_Exercise details_
Set down the entries that follow exactly as written, leaving out any images.

[Data supplied Boundary: Start]

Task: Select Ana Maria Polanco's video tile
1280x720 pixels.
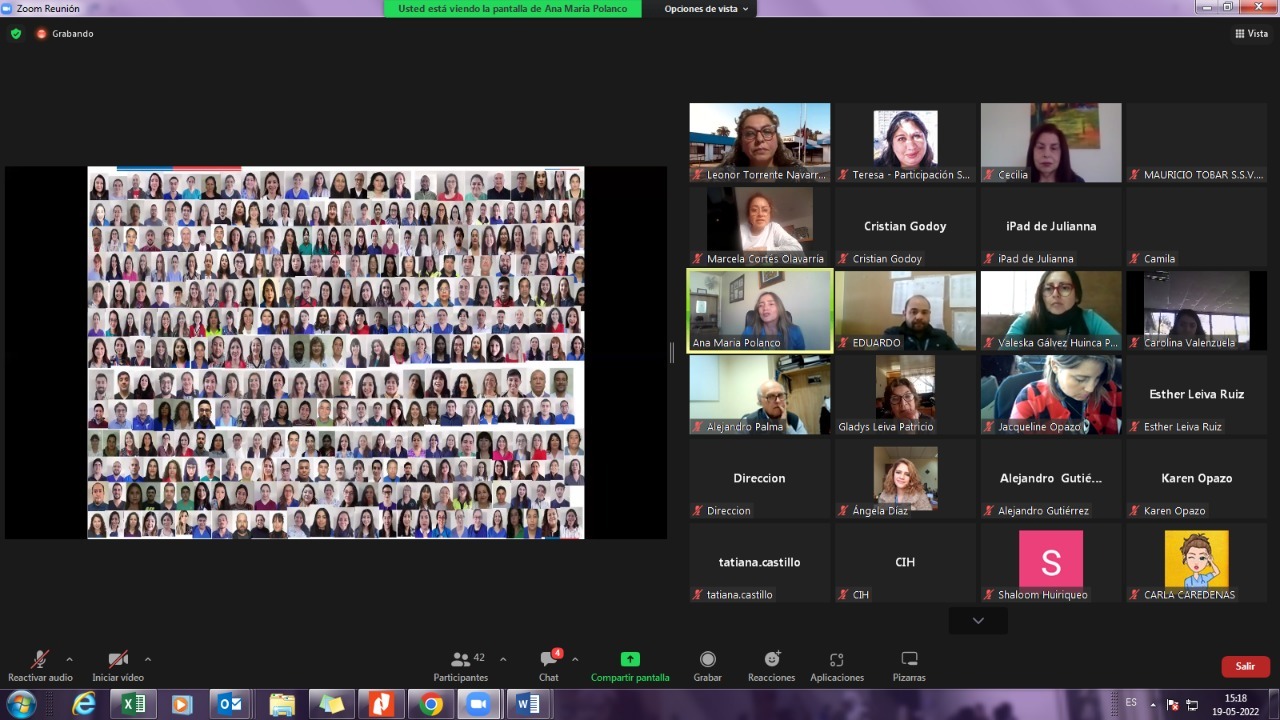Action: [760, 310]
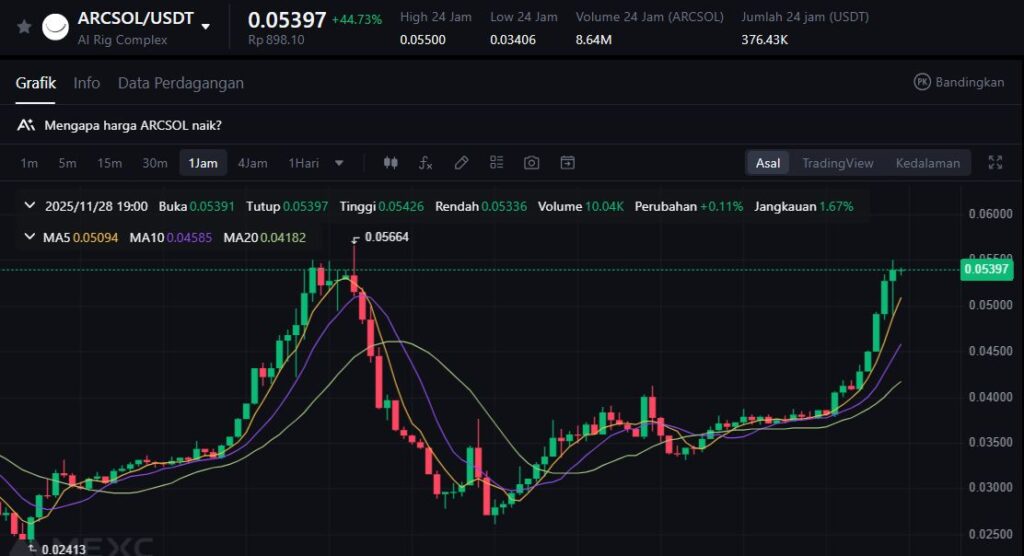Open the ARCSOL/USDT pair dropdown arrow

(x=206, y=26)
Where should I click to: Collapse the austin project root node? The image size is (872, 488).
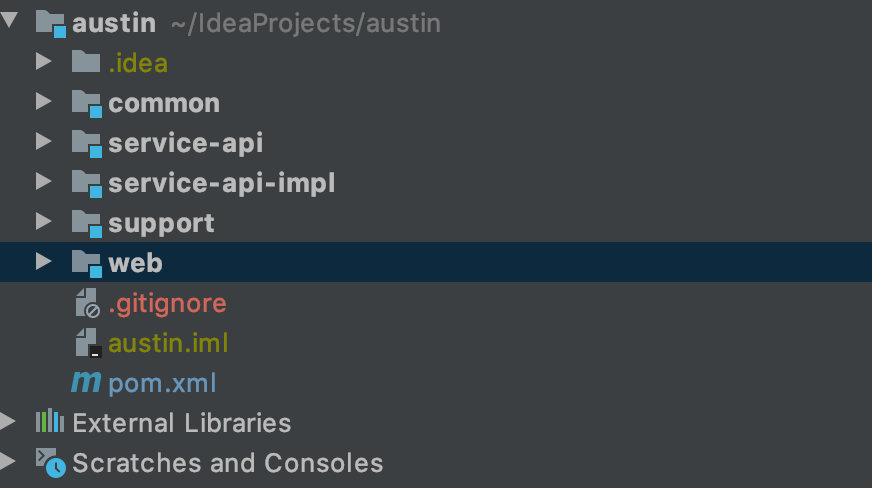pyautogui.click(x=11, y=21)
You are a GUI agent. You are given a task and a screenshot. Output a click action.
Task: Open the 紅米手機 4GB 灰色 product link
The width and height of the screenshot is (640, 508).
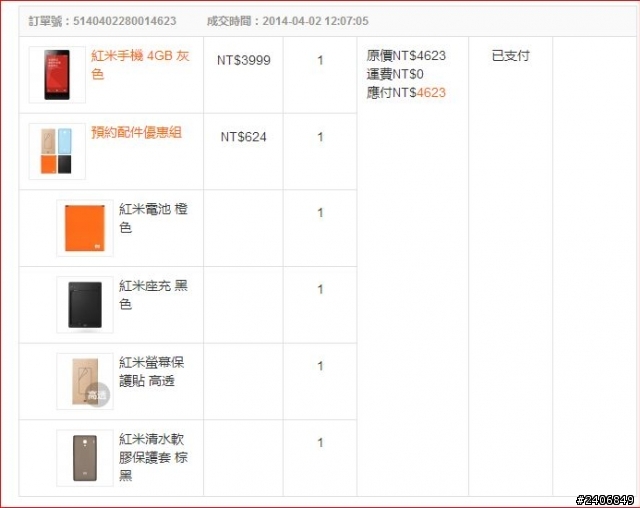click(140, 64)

[Data supplied Boundary: End]

_Solution to this problem_
Task: Select Ana Maria Polanco's video tile
1280x720 pixels.
Action: [760, 310]
Open the ARCSOL/USDT pair dropdown arrow

(x=206, y=26)
Where should I click to: Collapse the austin project root node? The image size is (872, 488).
pyautogui.click(x=11, y=21)
You are a GUI agent. You are given a task and a screenshot. Output a click action.
Task: Open the 紅米手機 4GB 灰色 product link
The width and height of the screenshot is (640, 508).
click(140, 64)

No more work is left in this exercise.